Pirates of Port Royal, Jamaica: A Pirate's Haven


Port Royal: The Wickedest City in the New World

Port Royal in the late 1600s was infamous as the “pirate utopia” of the Caribbean – a booming port where wealth and debauchery flowed in equal measure. After England seized Jamaica in 1655, the town’s strategic harbor quickly became a magnet for privateers and buccaneers. Its location was ideal: close to busy shipping lanes and the Spanish Main, with a deep natural harbor and nearby shallow waters perfect for careening pirate ships.

Early governors like Edward D’Oyley actively invited the Brethren of the Coast – a fraternity of pirates – to make Port Royal their home base, even granting them legal commissions (letters of marque) to attack Spanish targets. In effect, Jamaica’s authorities turned a blind eye to piracy as long as Spain was the victim, enabling Port Royal’s rapid growth and notoriety.

By the 1660s–1680s, Port Royal was the richest and bawdiest port in the Americas, notorious for excess. Contemporary writers likened it to a tropical Sodom. Pirates, privateers, merchants, enslaved people, and prostitutes jostled in its narrow streets amid taverns and gambling houses. Taverns were so prevalent that at the peak there was reportedly one tavern for every 10 to 20 residents—a sign of just how central drinking establishments were to daily life. In 1661 alone, 40 new tavern licenses were granted in Port Royal. Gold and silver coin flowed so plentifully from plunder that normal barter was often eschewed—hard currency was preferred for every transaction.

With nearly 6,500 inhabitants by the early 1690s packed into only 51 acres, Port Royal had become, as one scholar noted, a community “founded entirely on servicing the privateers’ needs.” Virtually everyone, from tavern keepers and artisans to officials, profited from the illicit trade and the spending sprees of seafaring raiders.

The social structure of Port Royal reflected this freebooting economy.
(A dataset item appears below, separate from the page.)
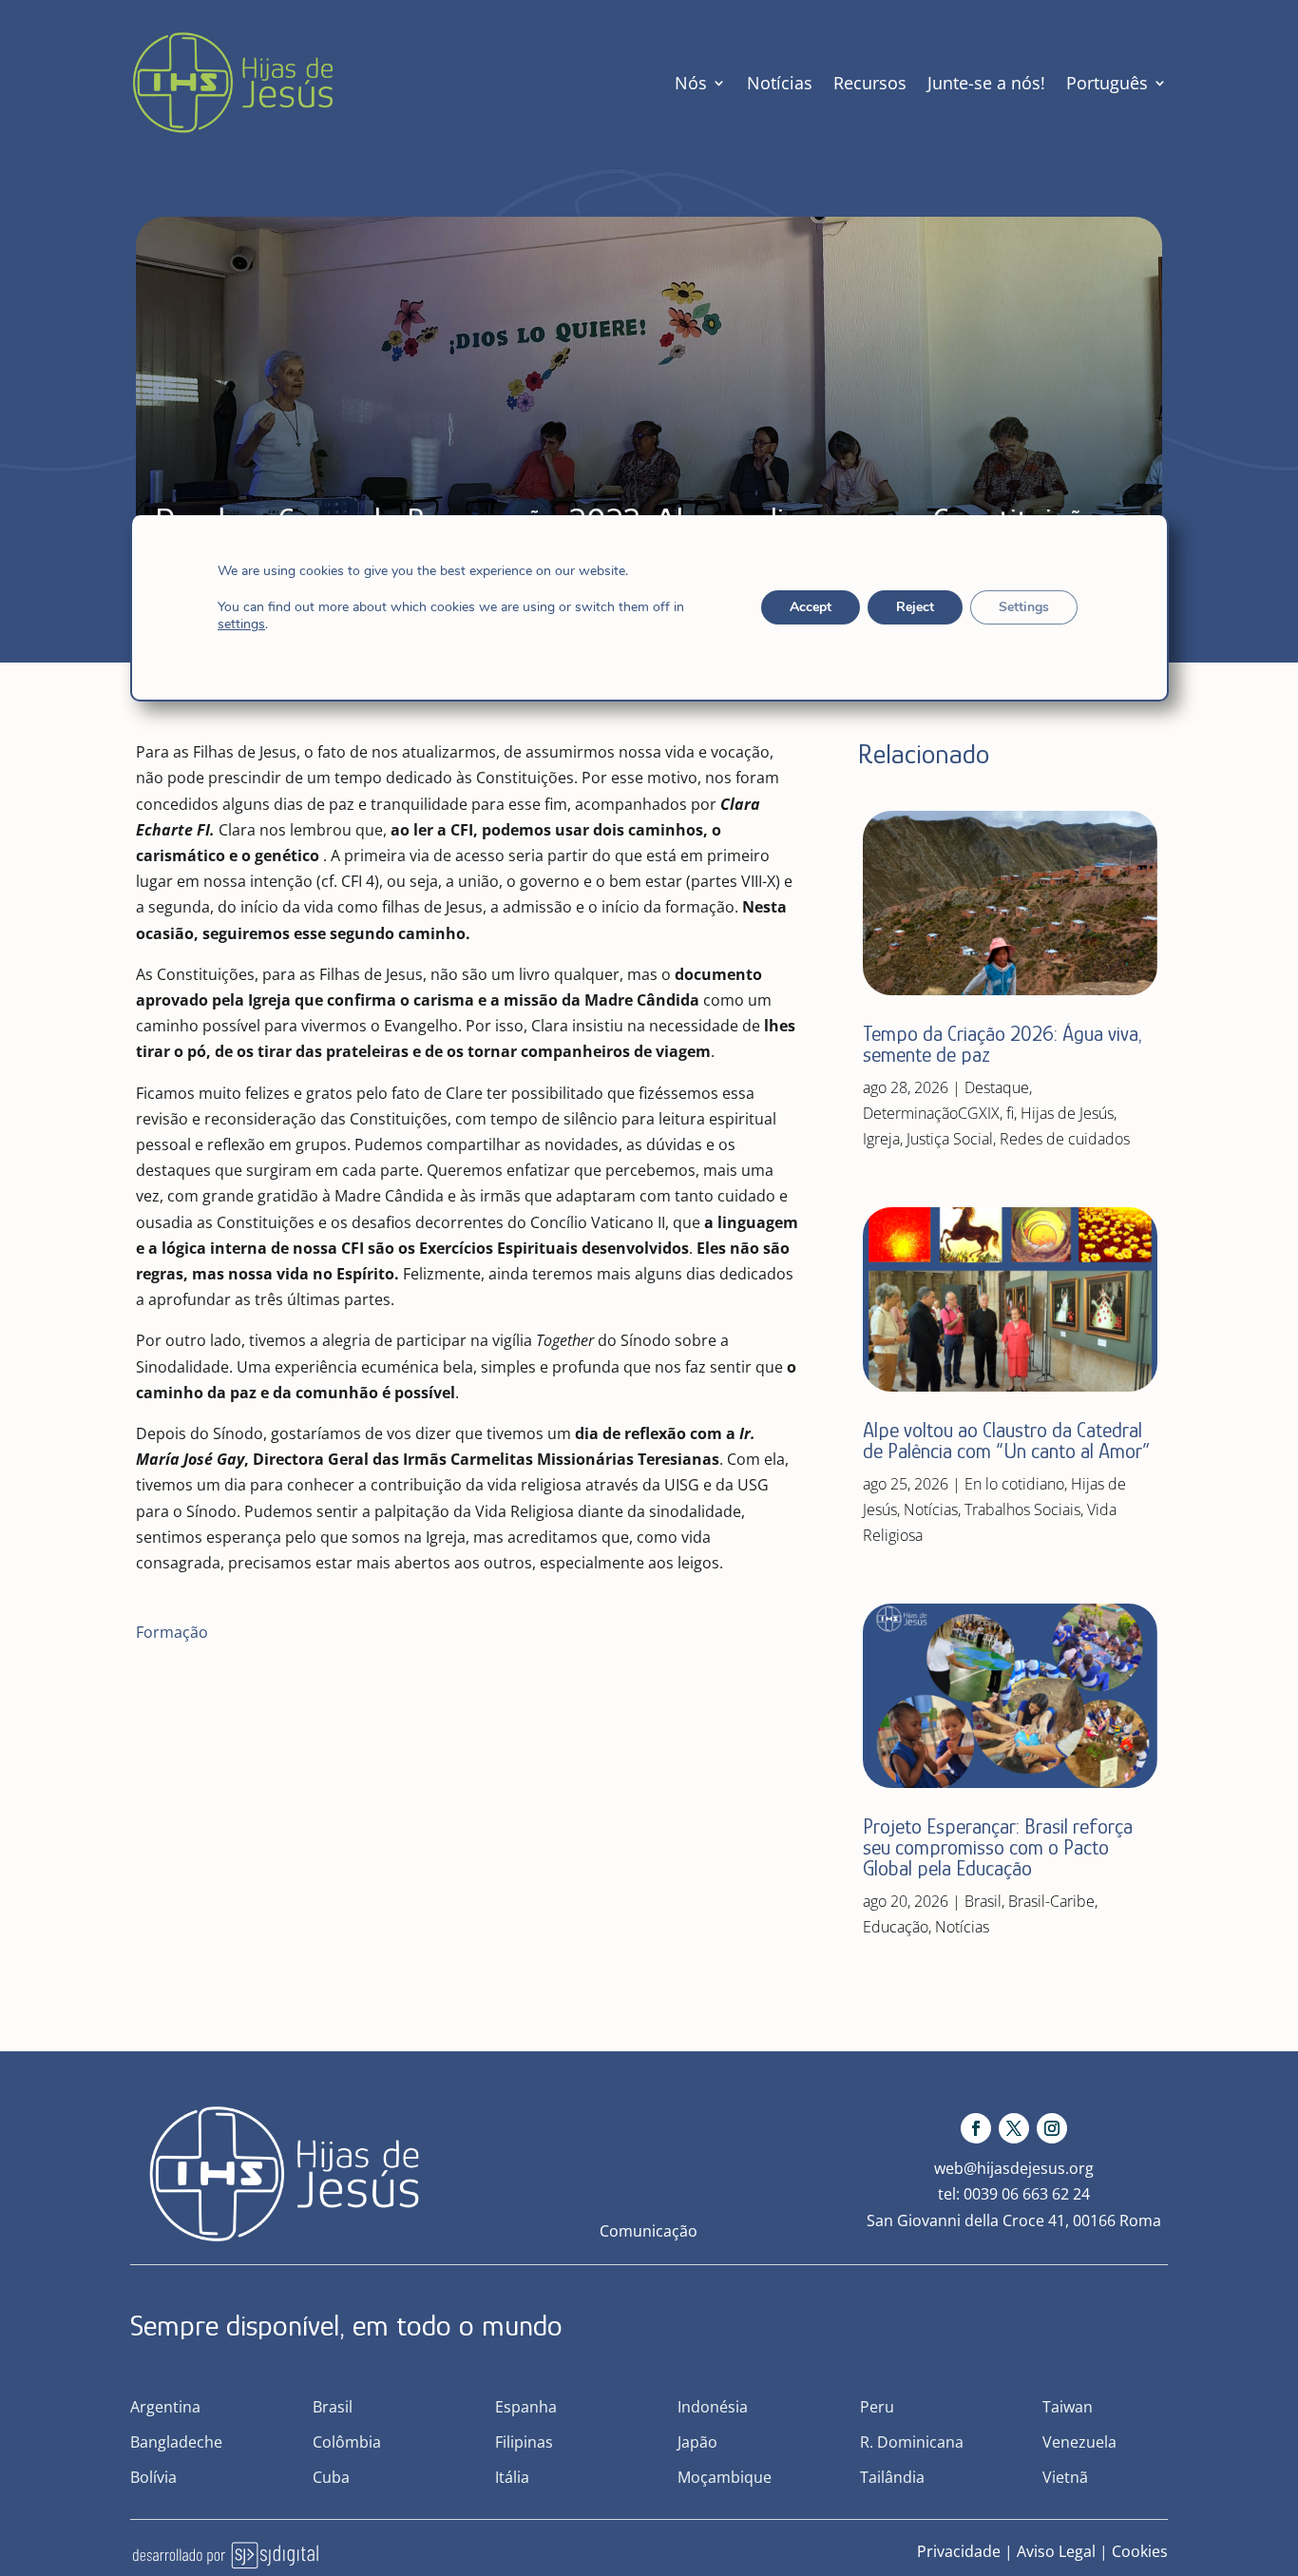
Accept (809, 607)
While planters and merchants held formal status, it was the successful pirate captains and privateers who often flaunted the greatest wealth. Their crews caroused on shore alongside common sailors and smugglers. Contemporary observers marveled (and moralized) at the city’s “ungodly” atmosphere – one wrote even the “parrots of Port Royal” had learned to slur drunkenly, drinking from casks of wine alongside tavern patrons! This pirate haven earned its nickname—“the Wickedest City on Earth”—where the usual rules of society were drowned in greed and rum.
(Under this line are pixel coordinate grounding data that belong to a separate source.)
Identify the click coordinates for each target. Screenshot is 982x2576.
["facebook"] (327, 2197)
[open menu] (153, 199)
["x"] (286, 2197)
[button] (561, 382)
Inevitably, such excess courted disaster, not one created by man, but by the natural elements themselves. On June 7, 1692, Port Royal’s sinful reign was cut short by a cataclysmic earthquake (and ensuing tsunami) that shattered the town. In an instant, whole blocks of pirate taverns and brothels sank into the sea. Thousands perished in what many contemporaries saw as divine punishment for Port Royal’s iniquity. Though part of the town survived and rebuilding was attempted, Port Royal never fully regained its former glory. The English authorities, now less dependent on privateers, also began to clamp down on piracy. By 1687 anti-piracy laws were passed, and in the early 1700s Port Royal morphed from a sanctuary into an execution ground for pirates. Gallows Point at Port Royal saw the hanging of numerous pirate captains, such as Charles Vane and “Calico” Jack Rackham in 1720. Within a few decades, the golden age of piracy came to an end, and Port Royal settled into history – but the legends of its pirate inhabitants live on.